2026-07-04 11:26:50 +02:00

3.3 KiB
Raw Blame History

Forgejo Backup/Restore Drill Evidence

Date: 2026-07-04
Workplan: RAIL-HO-WP-0005
Task: RAIL-HO-WP-0005-T09
no_secret_material_recorded: true

Purpose

Prove that a production forgejo dump can be restored into an isolated namespace and serve repository metadata without touching production Forgejo or Gitea.

Backup source

Field Value
Method forgejo dump from production pod
Production pod forgejo-gitea-64c5b57684-ph9vt (namespace forgejo)
Archive path (workstation) /tmp/forgejo-drill/forgejo-drill-backup.zip
Archive size 12,284,847 bytes (~11.7 MiB)
Archive timestamp 2026-07-04 11:20 +0200
Archive contents (top-level) repos/, data/, forgejo-db.sql, app.ini

Repos present in dump: forgejo-actions-probe, glas-harness, key-cape (all under repos/coulomb/).

Restore target

Field Value
Namespace forgejo-restore-drill
Database CNPG cluster forgejo-db-restore (isolated, 1 instance)
App data PVC forgejo-restore-data (local-path, 10Gi)
Helm release forgejo-restore (gitea-charts/gitea 12.5.0)
Orchestration tools/forgejo-restore-drill.sh

Restore path (Forgejo 11.0.3 has no forgejo restore CLI):

  1. Unzip dump into import pod staging area.
  2. Copy repos//data/git/gitea-repositories/.
  3. Copy data//data/ (packages, attachments, avatars).
  4. Import forgejo-db.sql via psql into forgejo-db-restore.
  5. Deploy isolated Helm release bound to restored PVC + restore DB host.
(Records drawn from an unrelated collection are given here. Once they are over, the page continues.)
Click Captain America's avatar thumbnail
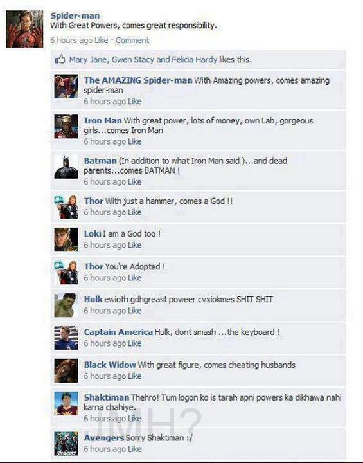363x463 pixels. [x=66, y=338]
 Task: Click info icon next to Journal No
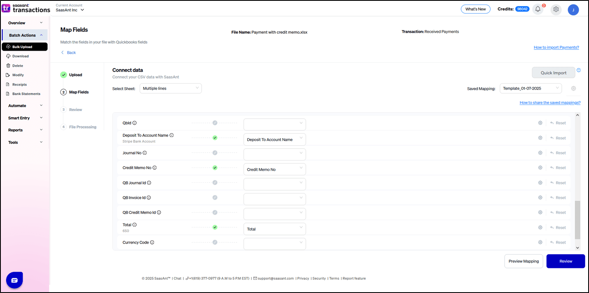point(145,153)
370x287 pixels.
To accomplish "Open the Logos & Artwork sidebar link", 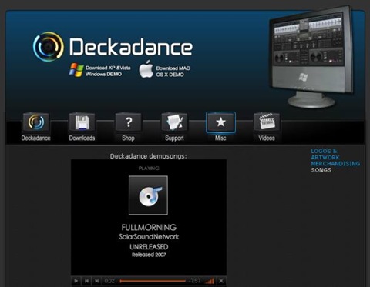I will tap(325, 154).
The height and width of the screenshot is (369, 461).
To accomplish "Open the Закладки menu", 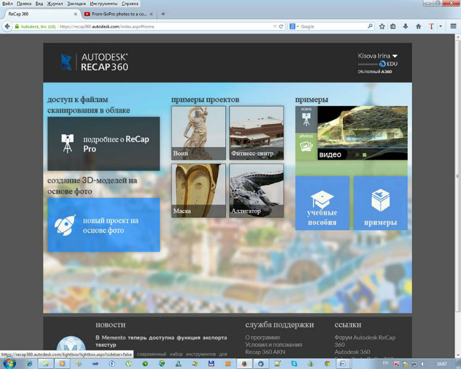I will click(76, 3).
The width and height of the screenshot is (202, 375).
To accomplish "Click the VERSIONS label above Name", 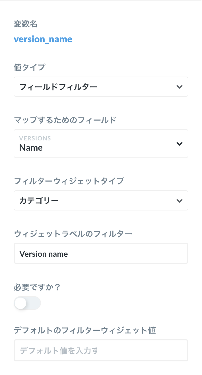I will click(34, 138).
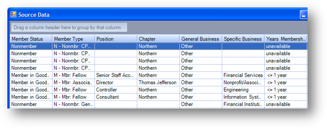Click the Director position cell
This screenshot has height=128, width=327.
point(116,83)
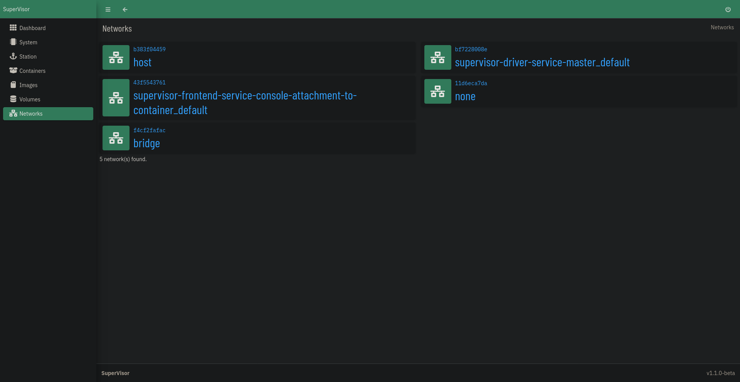Open the Station page via its anchor icon

[x=13, y=56]
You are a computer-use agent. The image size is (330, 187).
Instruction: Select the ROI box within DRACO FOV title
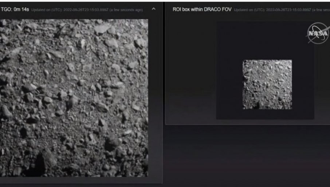202,9
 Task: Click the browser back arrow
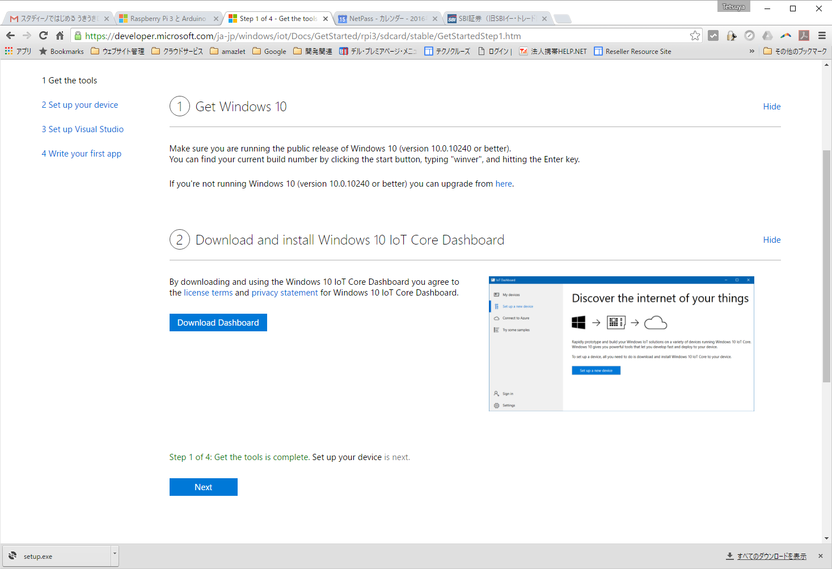click(10, 36)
Post-restore checks (2026-07-04)

Port-forward: svc/forgejo-restore-gitea-http127.0.0.1:13000

Check Result
GET / health HTTP 200
GET /api/v1/repos/coulomb/glas-harness full_name=coulomb/glas-harness, default_branch=main
GET /api/v1/repos/coulomb/key-cape full_name=coulomb/key-cape, default_branch=main
GET /api/v1/orgs/coulomb/repos 3 repos: forgejo-actions-probe, glas-harness, key-cape

Script exit marker: restore-drill-complete

RPO / RTO (drill scope)

Metric Observed / assumed
RPO (manual dump) Point-in-time of forgejo dump execution; no scheduled backup yet
RTO (isolated restore) ~35 minutes for CNPG ready + import + Helm deploy on railiance01
Production impact None — read-only dump from running pod; separate namespace

Gaps (not closed by this drill)

  • Scheduled backups: CNPG Backup CRs and off-cluster target not configured (kubectl cnpg plugin absent on workstation).
  • Encryption at rest: dump stored locally on workstation for drill only; no approved backup target wired.
  • Automation: forgejo dump is manual; T04/T09 still need cron/operator schedule and retention policy (T02 decision).
  • Re-run hygiene: concurrent or repeat runs require DRILL_CLEAN=1 to wipe forgejo-restore-drill before import (SQL import is not idempotent).

Cleanup

After evidence capture, delete the drill namespace:

kubectl delete namespace forgejo-restore-drill --wait=true

Production Forgejo (forgejo namespace) and Gitea remain unchanged.

References

  • infra/forgejo-restore-drill/forgejo-db-restore-cluster.yaml
  • infra/forgejo-restore-drill/restore-job.yaml
  • tools/forgejo-restore-drill.sh
  • workplans/RAIL-HO-WP-0005-forgejo-production-migration.md (T09)